Conflicts are becoming increasingly prolonged and complex, leading to larger populations of displaced people with specific needs. Conflicts are now exacerbated by climate change and periodic emergencies, such as the COVID-19 pandemic. People who have fled conflict—whether they’ve become rural-to-urban migrants, or whether they’ve become refugees in far-away locales—have unique and multi-faceted needs. This is particularly the case for refugees with diverse sexual orientations, gender identities and expressions, and sex characteristics (SOGIESC).
People with diverse SOGIESC are often targeted for violence before and during conflict. In some cases, these people and communities are targeted by armed groups, while in others they are targeted by their families, friends or governments. Often people with diverse SOGIESC in conflict zones experience multiple forms of violence and discrimination from multiple sources. Conflict is a diverse SOGIESC issues because people with diverse SOGIESC face specific challenges in conflict, when fleeing from conflict, and when they are attempting to re-build their lives following conflict, be it at home, as immigrants, or in a refugee setting.
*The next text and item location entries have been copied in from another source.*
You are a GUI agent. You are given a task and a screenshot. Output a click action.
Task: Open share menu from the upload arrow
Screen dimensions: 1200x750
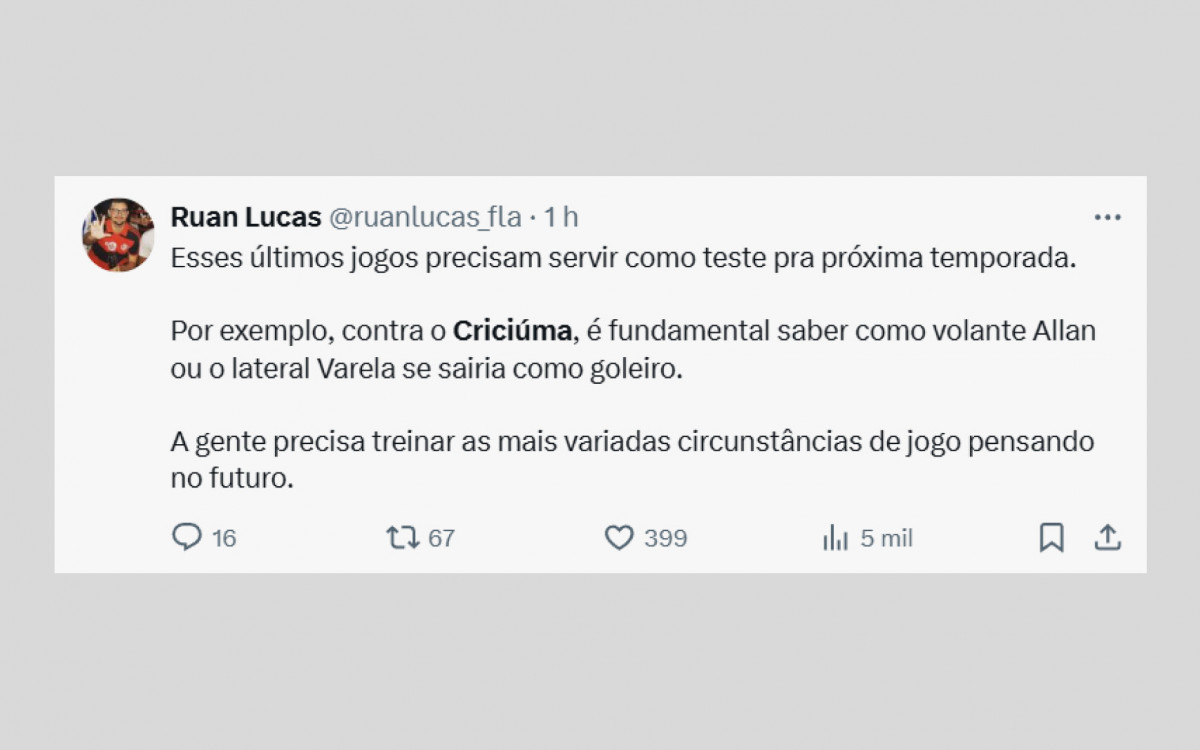1108,538
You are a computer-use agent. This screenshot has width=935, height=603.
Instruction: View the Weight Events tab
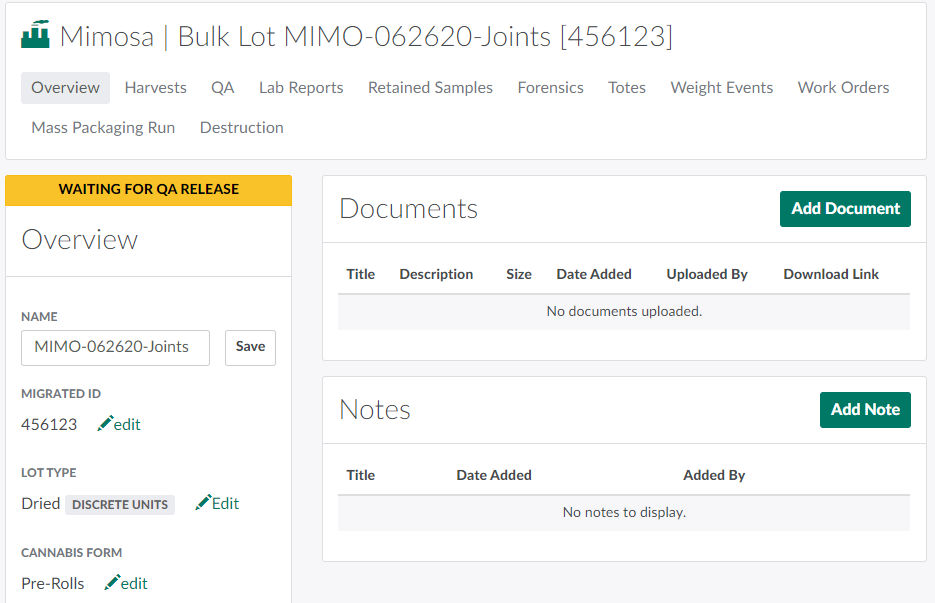(721, 88)
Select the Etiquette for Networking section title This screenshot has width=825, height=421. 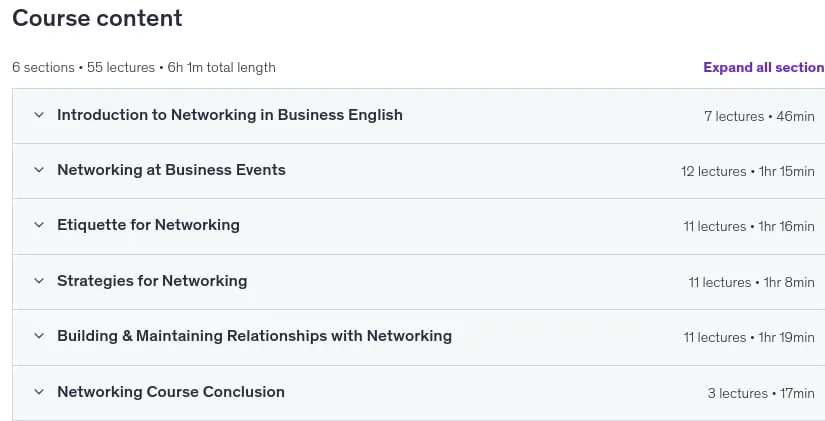pyautogui.click(x=148, y=225)
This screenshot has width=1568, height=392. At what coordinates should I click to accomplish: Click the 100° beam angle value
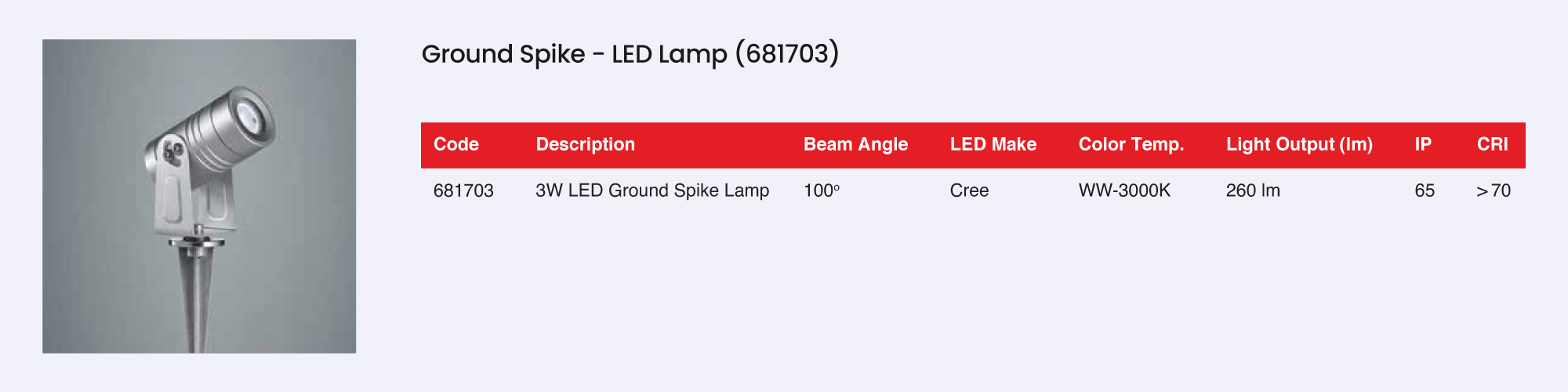click(x=821, y=191)
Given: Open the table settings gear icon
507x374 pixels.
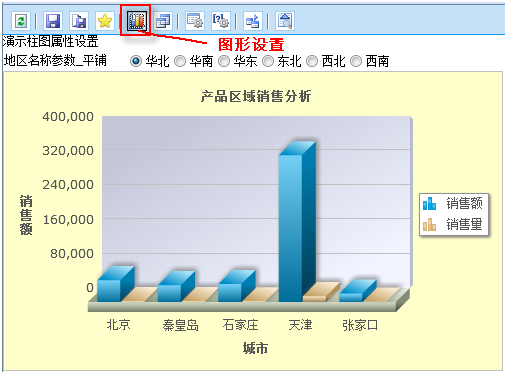Looking at the screenshot, I should (x=195, y=21).
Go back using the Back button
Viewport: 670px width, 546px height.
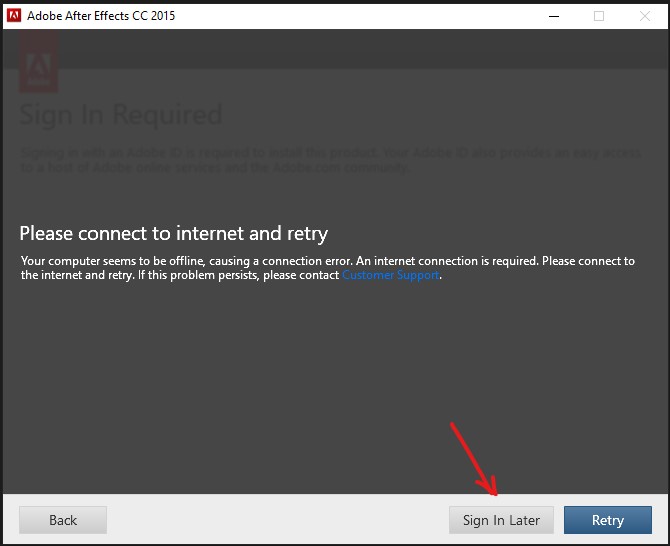[x=63, y=520]
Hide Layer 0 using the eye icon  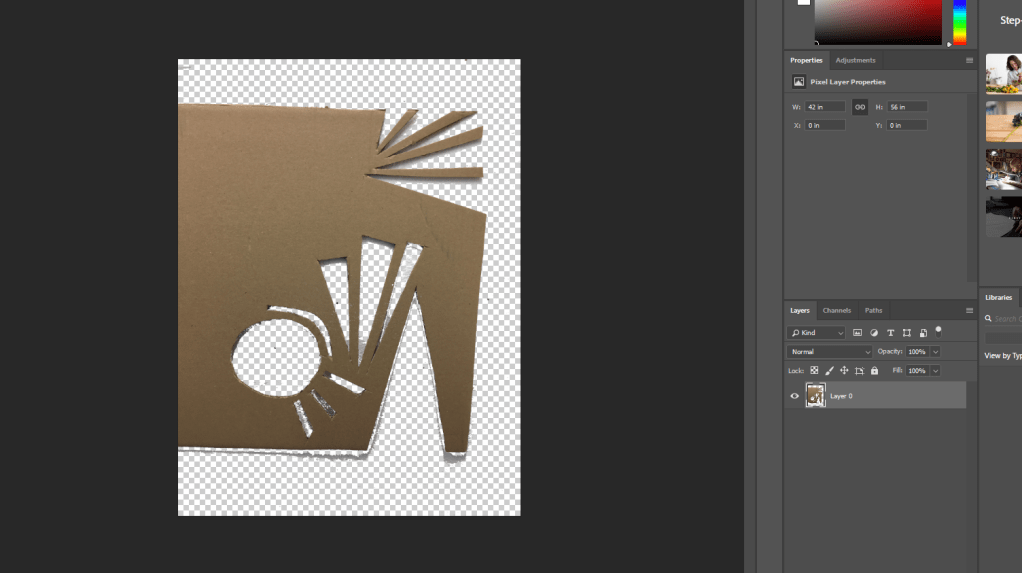click(795, 396)
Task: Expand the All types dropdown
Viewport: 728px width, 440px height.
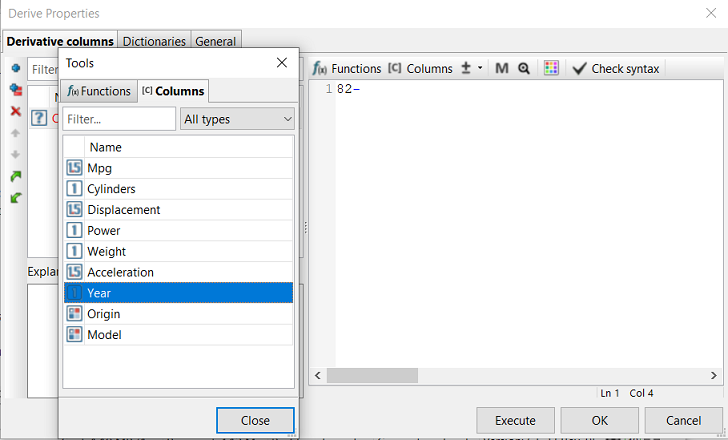Action: (238, 119)
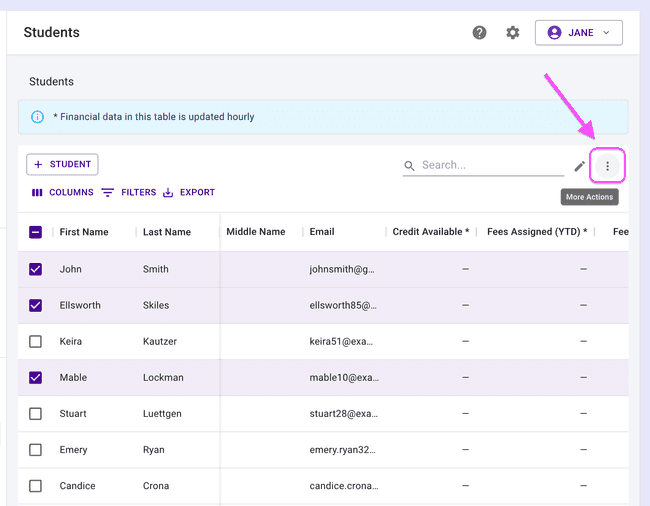Image resolution: width=650 pixels, height=506 pixels.
Task: Toggle the select-all header checkbox
Action: click(36, 232)
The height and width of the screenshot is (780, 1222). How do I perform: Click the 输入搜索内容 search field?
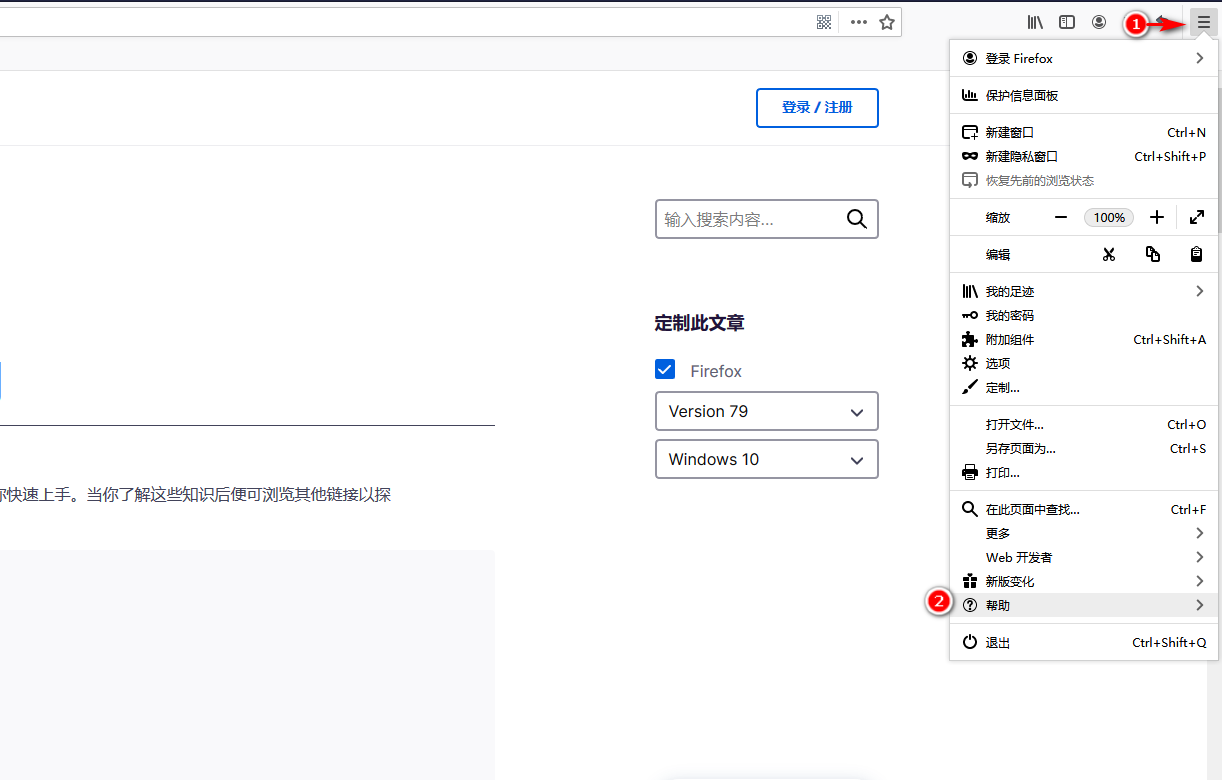(x=750, y=219)
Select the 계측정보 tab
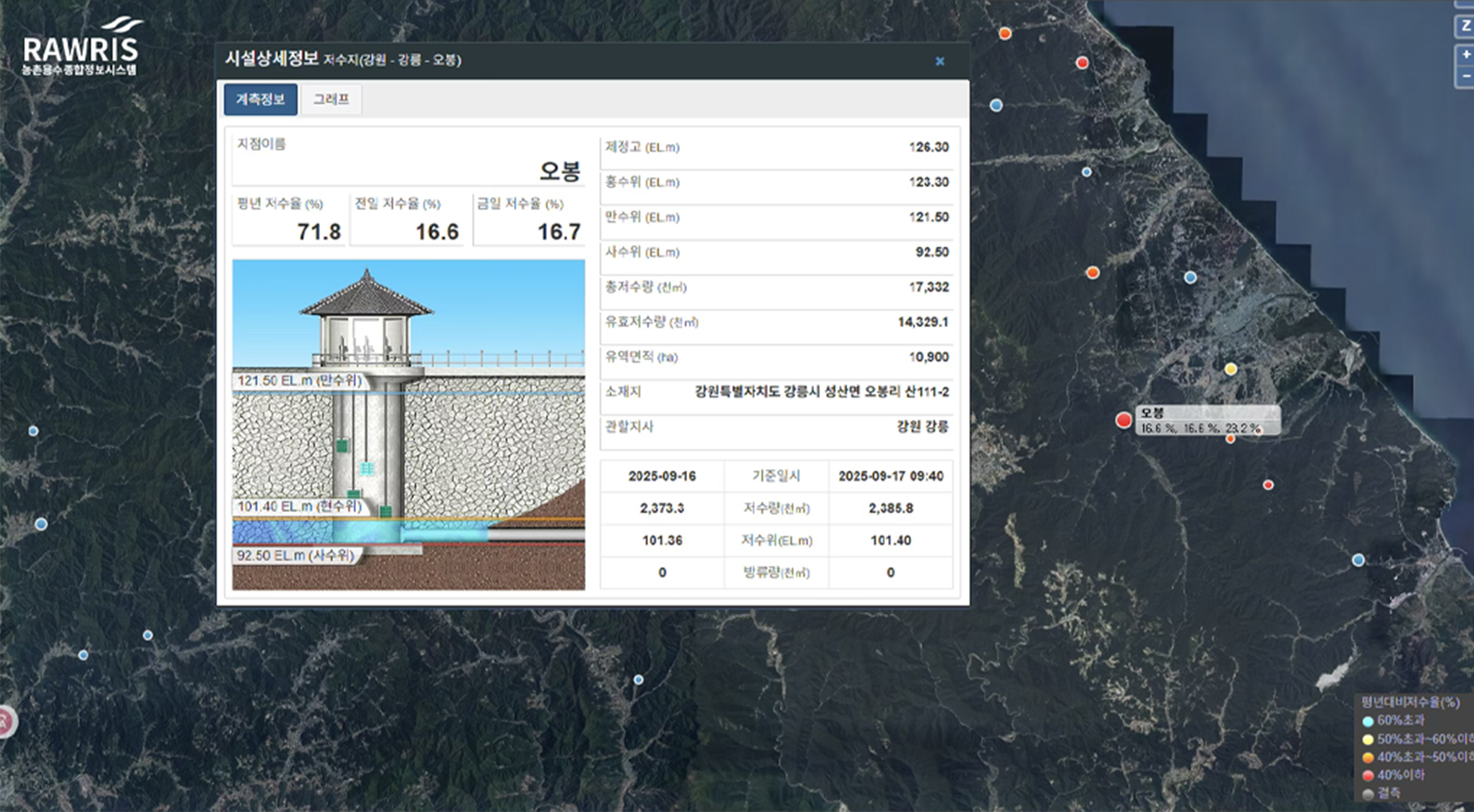 tap(260, 99)
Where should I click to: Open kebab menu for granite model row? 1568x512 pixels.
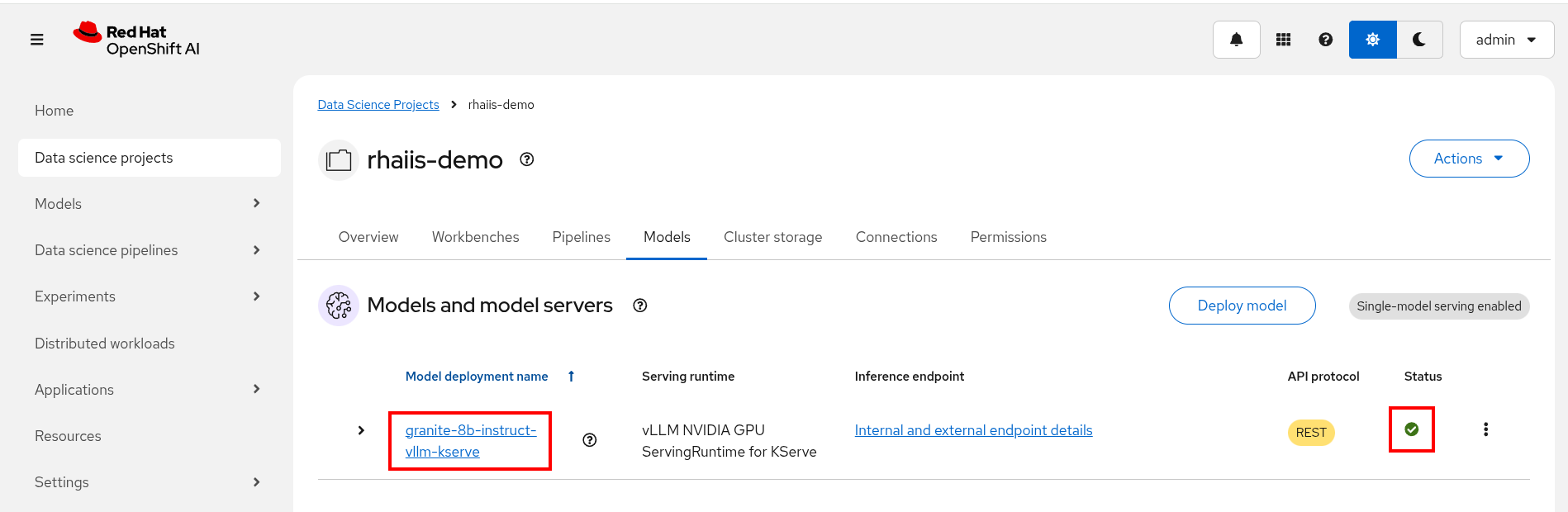(x=1485, y=429)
The resources available in the Conflict category cover an array of topics including: research into the refugees with diverse SOGIESC experiences of sexual violence; challenges in accessing humanitarian services for people with diverse SOGIESC who have fled conflict; secondary research analysis of challenges for people with diverse SOGIESC in fragile and conflict affected environments; and considerations for humanitarian providers and experts in working with people with diverse SOGIESC who have survived conflict.
These resources have been compiled to enable humanitarian practitioners to better include people with diverse SOGIESC in conflict response, and to increase awareness of the ways in which diverse SOGIESC impact a person’s experience of conflict.